**Exercise**
Return every line from the one containing "Given: Switch to the Icemokes tab" down to the one containing "should pyautogui.click(x=295, y=210).", both included, exactly as they appear. Leave the pictures out.

** Begin Given data **

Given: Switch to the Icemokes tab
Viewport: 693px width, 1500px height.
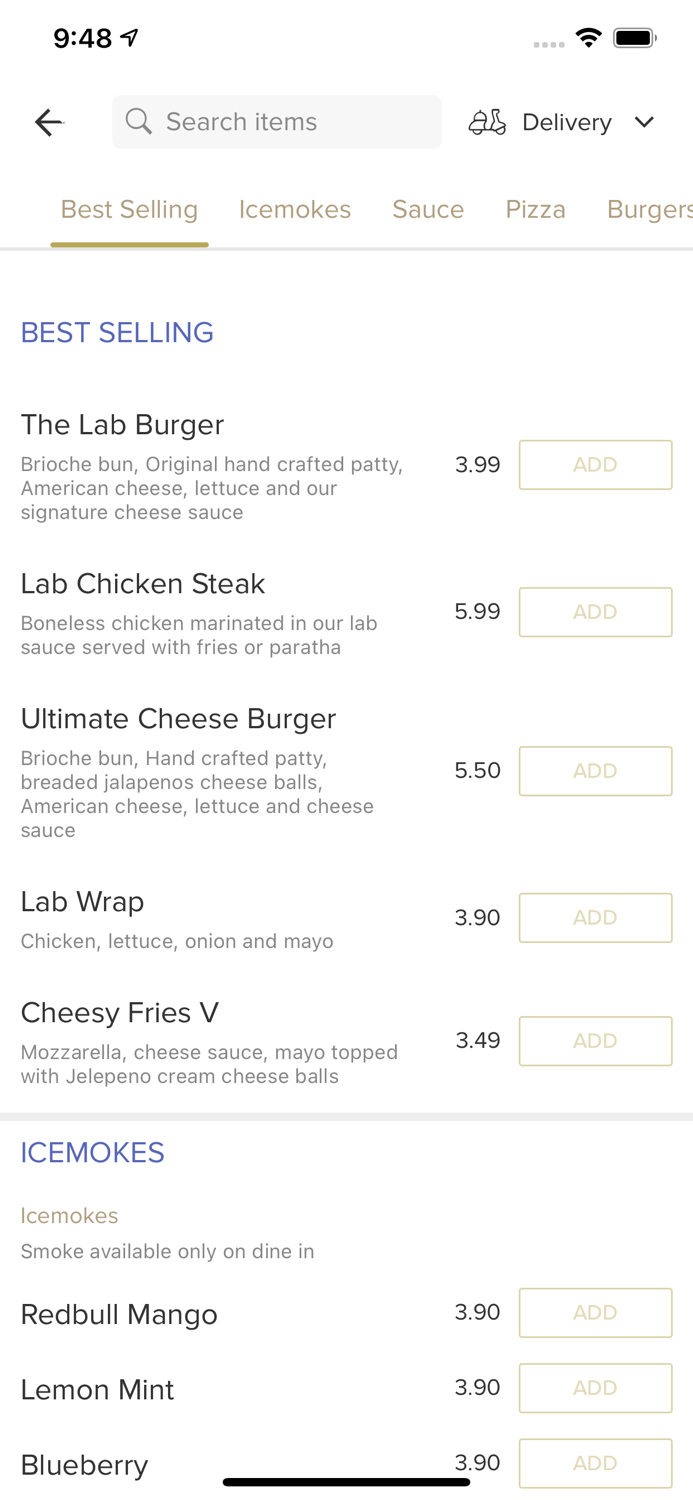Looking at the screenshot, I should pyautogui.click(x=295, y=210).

** End Given data **
** Begin Given data **

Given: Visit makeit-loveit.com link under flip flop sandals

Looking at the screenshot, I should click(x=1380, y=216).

** End Given data **

**Reply**
Given: Switch to the Icemokes tab
Viewport: 693px width, 1500px height.
Looking at the screenshot, I should pyautogui.click(x=295, y=210).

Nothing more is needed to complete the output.